Directions:
Convert every line of the material below into a JSON array of strings, one string per line, leaving out blank lines.

□ □ □ □ □

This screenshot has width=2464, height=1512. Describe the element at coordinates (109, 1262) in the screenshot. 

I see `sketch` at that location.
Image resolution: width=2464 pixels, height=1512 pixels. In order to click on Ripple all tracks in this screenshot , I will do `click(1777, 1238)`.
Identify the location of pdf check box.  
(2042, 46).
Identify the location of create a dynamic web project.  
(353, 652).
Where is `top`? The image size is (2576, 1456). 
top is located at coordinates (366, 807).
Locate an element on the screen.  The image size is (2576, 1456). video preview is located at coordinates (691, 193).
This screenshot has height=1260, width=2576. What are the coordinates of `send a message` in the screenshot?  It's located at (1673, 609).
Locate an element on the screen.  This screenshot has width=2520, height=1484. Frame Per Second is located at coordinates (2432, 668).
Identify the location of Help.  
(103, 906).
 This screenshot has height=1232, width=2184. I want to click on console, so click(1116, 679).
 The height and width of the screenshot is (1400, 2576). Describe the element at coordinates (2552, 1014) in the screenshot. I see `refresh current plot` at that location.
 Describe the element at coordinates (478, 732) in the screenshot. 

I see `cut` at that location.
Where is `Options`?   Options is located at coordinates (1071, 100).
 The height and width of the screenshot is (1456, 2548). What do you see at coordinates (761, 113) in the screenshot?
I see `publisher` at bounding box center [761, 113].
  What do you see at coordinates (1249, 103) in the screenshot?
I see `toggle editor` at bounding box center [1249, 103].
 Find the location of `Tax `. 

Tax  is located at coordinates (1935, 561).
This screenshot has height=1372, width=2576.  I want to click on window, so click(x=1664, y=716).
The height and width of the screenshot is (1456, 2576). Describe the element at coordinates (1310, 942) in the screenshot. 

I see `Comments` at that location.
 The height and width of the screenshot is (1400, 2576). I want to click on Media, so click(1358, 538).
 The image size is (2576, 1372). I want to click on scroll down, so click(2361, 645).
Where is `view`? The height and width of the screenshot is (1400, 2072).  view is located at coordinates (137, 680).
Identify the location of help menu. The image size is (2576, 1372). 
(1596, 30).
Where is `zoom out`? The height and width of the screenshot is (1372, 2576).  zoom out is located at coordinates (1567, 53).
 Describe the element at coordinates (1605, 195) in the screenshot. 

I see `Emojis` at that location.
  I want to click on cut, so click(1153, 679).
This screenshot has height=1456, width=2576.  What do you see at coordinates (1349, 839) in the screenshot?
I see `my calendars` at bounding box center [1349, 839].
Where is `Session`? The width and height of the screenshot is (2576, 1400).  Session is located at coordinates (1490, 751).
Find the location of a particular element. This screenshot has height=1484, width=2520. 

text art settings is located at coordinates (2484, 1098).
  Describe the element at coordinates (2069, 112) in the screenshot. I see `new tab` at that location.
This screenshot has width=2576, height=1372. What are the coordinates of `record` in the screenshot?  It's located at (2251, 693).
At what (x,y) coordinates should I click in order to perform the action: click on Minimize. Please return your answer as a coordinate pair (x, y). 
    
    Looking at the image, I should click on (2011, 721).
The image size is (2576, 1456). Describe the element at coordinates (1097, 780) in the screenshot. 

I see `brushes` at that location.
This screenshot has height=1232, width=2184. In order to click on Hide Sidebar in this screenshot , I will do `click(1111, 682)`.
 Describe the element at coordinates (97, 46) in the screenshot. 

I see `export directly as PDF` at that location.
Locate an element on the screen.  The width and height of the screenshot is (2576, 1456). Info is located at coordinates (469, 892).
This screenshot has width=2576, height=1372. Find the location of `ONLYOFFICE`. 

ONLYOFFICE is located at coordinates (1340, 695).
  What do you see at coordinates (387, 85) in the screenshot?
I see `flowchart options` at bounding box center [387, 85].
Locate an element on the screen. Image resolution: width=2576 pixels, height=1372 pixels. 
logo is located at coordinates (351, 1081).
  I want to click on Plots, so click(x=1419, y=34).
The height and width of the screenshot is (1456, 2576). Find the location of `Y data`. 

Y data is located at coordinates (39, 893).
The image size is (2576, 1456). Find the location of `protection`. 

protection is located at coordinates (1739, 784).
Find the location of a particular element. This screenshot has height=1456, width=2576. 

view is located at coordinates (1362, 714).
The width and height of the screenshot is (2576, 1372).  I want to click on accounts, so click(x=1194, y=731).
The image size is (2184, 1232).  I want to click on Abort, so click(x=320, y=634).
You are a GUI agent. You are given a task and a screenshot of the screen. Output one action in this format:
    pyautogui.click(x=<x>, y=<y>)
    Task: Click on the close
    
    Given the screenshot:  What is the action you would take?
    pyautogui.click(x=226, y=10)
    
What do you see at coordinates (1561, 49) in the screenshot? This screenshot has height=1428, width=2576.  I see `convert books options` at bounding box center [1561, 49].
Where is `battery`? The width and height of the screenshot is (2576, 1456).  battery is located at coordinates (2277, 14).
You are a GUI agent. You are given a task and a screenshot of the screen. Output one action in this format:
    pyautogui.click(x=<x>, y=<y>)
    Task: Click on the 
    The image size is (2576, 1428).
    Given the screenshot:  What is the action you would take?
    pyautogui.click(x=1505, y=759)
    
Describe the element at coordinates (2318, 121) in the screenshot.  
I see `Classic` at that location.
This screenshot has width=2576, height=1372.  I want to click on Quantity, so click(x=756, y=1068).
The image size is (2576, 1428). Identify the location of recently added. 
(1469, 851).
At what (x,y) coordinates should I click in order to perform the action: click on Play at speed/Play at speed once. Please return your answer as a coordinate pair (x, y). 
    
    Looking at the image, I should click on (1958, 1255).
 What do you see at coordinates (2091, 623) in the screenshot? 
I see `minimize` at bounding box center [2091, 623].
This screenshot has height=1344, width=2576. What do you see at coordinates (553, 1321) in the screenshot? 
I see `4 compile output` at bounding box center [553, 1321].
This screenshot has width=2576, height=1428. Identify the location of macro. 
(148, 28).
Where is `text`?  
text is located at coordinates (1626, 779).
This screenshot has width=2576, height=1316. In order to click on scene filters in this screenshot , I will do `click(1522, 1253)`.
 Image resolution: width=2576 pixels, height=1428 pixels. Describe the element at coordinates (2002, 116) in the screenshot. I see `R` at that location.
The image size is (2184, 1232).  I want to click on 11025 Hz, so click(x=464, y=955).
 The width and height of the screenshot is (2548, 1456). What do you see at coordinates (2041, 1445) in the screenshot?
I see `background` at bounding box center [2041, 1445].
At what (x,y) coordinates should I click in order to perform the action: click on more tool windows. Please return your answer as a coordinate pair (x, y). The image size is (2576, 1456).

□ □ □ □ □

Exercise answer:
[
  "This screenshot has width=2464, height=1512. Describe the element at coordinates (109, 1262) in the screenshot. ",
  "I see `sketch` at that location.",
  "Image resolution: width=2464 pixels, height=1512 pixels. In order to click on Ripple all tracks in this screenshot , I will do `click(1777, 1238)`.",
  "Identify the location of pdf check box.  ",
  "(2042, 46).",
  "Identify the location of create a dynamic web project.  ",
  "(353, 652).",
  "Where is `top`? The image size is (2576, 1456). ",
  "top is located at coordinates (366, 807).",
  "Locate an element on the screen.  The image size is (2576, 1456). video preview is located at coordinates (691, 193).",
  "This screenshot has height=1260, width=2576. What are the coordinates of `send a message` in the screenshot?  It's located at (1673, 609).",
  "Locate an element on the screen.  This screenshot has width=2520, height=1484. Frame Per Second is located at coordinates (2432, 668).",
  "Identify the location of Help.  ",
  "(103, 906).",
  " This screenshot has height=1232, width=2184. I want to click on console, so click(1116, 679).",
  " The height and width of the screenshot is (1400, 2576). Describe the element at coordinates (2552, 1014) in the screenshot. I see `refresh current plot` at that location.",
  " Describe the element at coordinates (478, 732) in the screenshot. ",
  "I see `cut` at that location.",
  "Where is `Options`?   Options is located at coordinates (1071, 100).",
  " The height and width of the screenshot is (1456, 2548). What do you see at coordinates (761, 113) in the screenshot?",
  "I see `publisher` at bounding box center [761, 113].",
  "  What do you see at coordinates (1249, 103) in the screenshot?",
  "I see `toggle editor` at bounding box center [1249, 103].",
  " Find the location of `Tax `. ",
  "Tax  is located at coordinates (1935, 561).",
  "This screenshot has height=1372, width=2576.  I want to click on window, so click(x=1664, y=716).",
  "The height and width of the screenshot is (1456, 2576). Describe the element at coordinates (1310, 942) in the screenshot. ",
  "I see `Comments` at that location.",
  " The height and width of the screenshot is (1400, 2576). I want to click on Media, so click(1358, 538).",
  " The image size is (2576, 1372). I want to click on scroll down, so click(2361, 645).",
  "Where is `view`? The height and width of the screenshot is (1400, 2072).  view is located at coordinates (137, 680).",
  "Identify the location of help menu. The image size is (2576, 1372). ",
  "(1596, 30).",
  "Where is `zoom out`? The height and width of the screenshot is (1372, 2576).  zoom out is located at coordinates (1567, 53).",
  " Describe the element at coordinates (1605, 195) in the screenshot. ",
  "I see `Emojis` at that location.",
  "  I want to click on cut, so click(1153, 679).",
  "This screenshot has height=1456, width=2576.  What do you see at coordinates (1349, 839) in the screenshot?",
  "I see `my calendars` at bounding box center [1349, 839].",
  "Where is `Session`? The width and height of the screenshot is (2576, 1400).  Session is located at coordinates (1490, 751).",
  "Find the location of a particular element. This screenshot has height=1484, width=2520. ",
  "text art settings is located at coordinates (2484, 1098).",
  "  Describe the element at coordinates (2069, 112) in the screenshot. I see `new tab` at that location.",
  "This screenshot has width=2576, height=1372. What are the coordinates of `record` in the screenshot?  It's located at (2251, 693).",
  "At what (x,y) coordinates should I click in order to perform the action: click on Minimize. Please return your answer as a coordinate pair (x, y). ",
  "    Looking at the image, I should click on (2011, 721).",
  "The image size is (2576, 1456). Describe the element at coordinates (1097, 780) in the screenshot. ",
  "I see `brushes` at that location.",
  "This screenshot has height=1232, width=2184. In order to click on Hide Sidebar in this screenshot , I will do `click(1111, 682)`.",
  " Describe the element at coordinates (97, 46) in the screenshot. ",
  "I see `export directly as PDF` at that location.",
  "Locate an element on the screen.  The width and height of the screenshot is (2576, 1456). Info is located at coordinates (469, 892).",
  "This screenshot has width=2576, height=1372. Find the location of `ONLYOFFICE`. ",
  "ONLYOFFICE is located at coordinates (1340, 695).",
  "  What do you see at coordinates (387, 85) in the screenshot?",
  "I see `flowchart options` at bounding box center [387, 85].",
  "Locate an element on the screen. Image resolution: width=2576 pixels, height=1372 pixels. ",
  "logo is located at coordinates (351, 1081).",
  "  I want to click on Plots, so click(x=1419, y=34).",
  "The height and width of the screenshot is (1456, 2576). Find the location of `Y data`. ",
  "Y data is located at coordinates (39, 893).",
  "The image size is (2576, 1456). Find the location of `protection`. ",
  "protection is located at coordinates (1739, 784).",
  "Find the location of a particular element. This screenshot has height=1456, width=2576. ",
  "view is located at coordinates (1362, 714).",
  "The width and height of the screenshot is (2576, 1372).  I want to click on accounts, so click(x=1194, y=731).",
  "The image size is (2184, 1232).  I want to click on Abort, so click(x=320, y=634).",
  "You are a GUI agent. You are given a task and a screenshot of the screen. Output one action in this format:",
  "    pyautogui.click(x=<x>, y=<y>)",
  "    Task: Click on the close",
  "    Given the screenshot:  What is the action you would take?",
  "    pyautogui.click(x=226, y=10)",
  "What do you see at coordinates (1561, 49) in the screenshot? This screenshot has height=1428, width=2576.  I see `convert books options` at bounding box center [1561, 49].",
  "Where is `battery`? The width and height of the screenshot is (2576, 1456).  battery is located at coordinates (2277, 14).",
  "You are a GUI agent. You are given a task and a screenshot of the screen. Output one action in this format:",
  "    pyautogui.click(x=<x>, y=<y>)",
  "    Task: Click on the ",
  "    The image size is (2576, 1428).",
  "    Given the screenshot:  What is the action you would take?",
  "    pyautogui.click(x=1505, y=759)",
  "Describe the element at coordinates (2318, 121) in the screenshot.  ",
  "I see `Classic` at that location.",
  "This screenshot has width=2576, height=1372.  I want to click on Quantity, so click(x=756, y=1068).",
  "The image size is (2576, 1428). Identify the location of recently added. ",
  "(1469, 851).",
  "At what (x,y) coordinates should I click in order to perform the action: click on Play at speed/Play at speed once. Please return your answer as a coordinate pair (x, y). ",
  "    Looking at the image, I should click on (1958, 1255).",
  " What do you see at coordinates (2091, 623) in the screenshot? ",
  "I see `minimize` at bounding box center [2091, 623].",
  "This screenshot has height=1344, width=2576. What do you see at coordinates (553, 1321) in the screenshot? ",
  "I see `4 compile output` at bounding box center [553, 1321].",
  "This screenshot has width=2576, height=1428. Identify the location of macro. ",
  "(148, 28).",
  "Where is `text`?  ",
  "text is located at coordinates (1626, 779).",
  "This screenshot has width=2576, height=1316. In order to click on scene filters in this screenshot , I will do `click(1522, 1253)`.",
  " Image resolution: width=2576 pixels, height=1428 pixels. Describe the element at coordinates (2002, 116) in the screenshot. I see `R` at that location.",
  "The image size is (2184, 1232).  I want to click on 11025 Hz, so click(x=464, y=955).",
  " The width and height of the screenshot is (2548, 1456). What do you see at coordinates (2041, 1445) in the screenshot?",
  "I see `background` at bounding box center [2041, 1445].",
  "At what (x,y) coordinates should I click in order to perform the action: click on more tool windows. Please return your answer as a coordinate pair (x, y). The image size is (2576, 1456)."
]